`load_dataset` fails to load dataset saved by `save_to_disk`
Describe the bug
This code fails to load the dataset it just saved:
from datasets import load_dataset
from transformers import AutoTokenizer
MODEL = "google-bert/bert-base-cased"
tokenizer = AutoTokenizer.from_pretrained(MODEL)
dataset = load_dataset("yelp_review_full")
def tokenize_function(examples):
return tokenizer(examples["text"], padding="max_length", truncation=True)
tokenized_datasets = dataset.map(tokenize_function, batched=True)
tokenized_datasets.save_to_disk("dataset")
tokenized_datasets = load_dataset("dataset/") # raises
It raises ValueError: Couldn't infer the same data file format for all splits. Got {NamedSplit('train'): ('arrow', {}), NamedSplit('test'): ('json', {})}.

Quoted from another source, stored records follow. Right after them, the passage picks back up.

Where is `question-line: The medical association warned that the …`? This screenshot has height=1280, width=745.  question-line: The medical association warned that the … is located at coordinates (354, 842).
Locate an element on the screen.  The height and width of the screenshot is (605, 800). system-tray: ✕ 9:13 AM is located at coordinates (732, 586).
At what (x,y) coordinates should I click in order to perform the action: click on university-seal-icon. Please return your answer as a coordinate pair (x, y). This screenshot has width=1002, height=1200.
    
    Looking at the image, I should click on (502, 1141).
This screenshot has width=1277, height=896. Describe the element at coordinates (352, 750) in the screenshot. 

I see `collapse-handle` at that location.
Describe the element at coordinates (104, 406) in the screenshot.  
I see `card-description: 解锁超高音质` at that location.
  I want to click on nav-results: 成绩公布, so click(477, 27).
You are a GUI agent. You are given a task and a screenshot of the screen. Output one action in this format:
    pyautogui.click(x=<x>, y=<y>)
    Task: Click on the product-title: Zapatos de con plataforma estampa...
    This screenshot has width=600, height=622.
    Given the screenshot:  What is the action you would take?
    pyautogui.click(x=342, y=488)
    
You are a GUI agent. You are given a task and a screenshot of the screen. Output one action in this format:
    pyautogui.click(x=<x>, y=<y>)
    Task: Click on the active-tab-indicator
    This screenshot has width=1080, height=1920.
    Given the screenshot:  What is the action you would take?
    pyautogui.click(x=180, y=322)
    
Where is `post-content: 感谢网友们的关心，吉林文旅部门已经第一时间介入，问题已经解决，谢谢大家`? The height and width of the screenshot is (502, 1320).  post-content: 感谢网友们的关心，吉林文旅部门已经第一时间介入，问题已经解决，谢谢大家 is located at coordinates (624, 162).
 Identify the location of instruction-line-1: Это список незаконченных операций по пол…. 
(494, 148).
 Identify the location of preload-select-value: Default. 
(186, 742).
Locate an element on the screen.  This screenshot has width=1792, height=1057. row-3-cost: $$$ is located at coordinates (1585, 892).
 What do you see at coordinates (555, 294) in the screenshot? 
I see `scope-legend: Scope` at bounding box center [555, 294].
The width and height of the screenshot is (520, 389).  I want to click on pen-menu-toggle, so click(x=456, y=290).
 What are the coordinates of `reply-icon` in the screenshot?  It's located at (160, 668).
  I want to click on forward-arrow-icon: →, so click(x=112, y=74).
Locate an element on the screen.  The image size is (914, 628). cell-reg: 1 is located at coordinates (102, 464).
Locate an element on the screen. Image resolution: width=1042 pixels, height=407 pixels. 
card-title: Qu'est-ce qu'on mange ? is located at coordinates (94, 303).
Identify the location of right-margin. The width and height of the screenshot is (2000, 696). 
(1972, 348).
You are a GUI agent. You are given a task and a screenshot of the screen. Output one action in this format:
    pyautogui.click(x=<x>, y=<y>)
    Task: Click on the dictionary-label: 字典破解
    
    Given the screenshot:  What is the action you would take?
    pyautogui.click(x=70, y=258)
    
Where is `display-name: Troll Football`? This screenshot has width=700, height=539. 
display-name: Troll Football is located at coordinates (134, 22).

I believe this bug is caused by the logic that tries to infer dataset format. It counts the most common file extension. However, a small dataset can fit in a single .arrow file and have two JSON metadata files, causing the format to be inferred as JSON:
$ ls -l dataset/test
-rw-r--r-- 1 sliedes sliedes 191498784 Jul 1 13:55 data-00000-of-00001.arrow
-rw-r--r-- 1 sliedes sliedes 1730 Jul 1 13:55 dataset_info.json
-rw-r--r-- 1 sliedes sliedes 249 Jul 1 13:55 state.json
Steps to reproduce the bug
Execute the code above.
Expected behavior
The dataset is loaded successfully.
Environment info
-
datasetsversion: 2.20.0 - Platform: Linux-6.9.3-arch1-1-x86_64-with-glibc2.39
- Python version: 3.12.4
-
huggingface_hubversion: 0.23.4 - PyArrow version: 16.1.0
- Pandas version: 2.2.2
-
fsspecversion: 2024.5.0
In my case the error was:
ValueError: You are trying to load a dataset that was saved using `save_to_disk`. Please use `load_from_disk` instead.
Did you try load_from_disk?
More generally, any reason there is no API consistency between save_to_disk and push_to_hub ?
Would be nice to be able to save_to_disk and then upload manually to the hub and load_dataset (which works in some situations but not all)...
I have the exact same problem !
load_from_disk managed to load the dataset, but the bug with load_dataset needs to be fixed.
any update ? I need some function from load dataset like num_proc, or streaming to optimize ram, ... but got this error
I found that the very hard way. When each split has more than one arrow file they are marked correctly. When there is only one, json file wins. So adding the .arrow format in the sorter does the trick.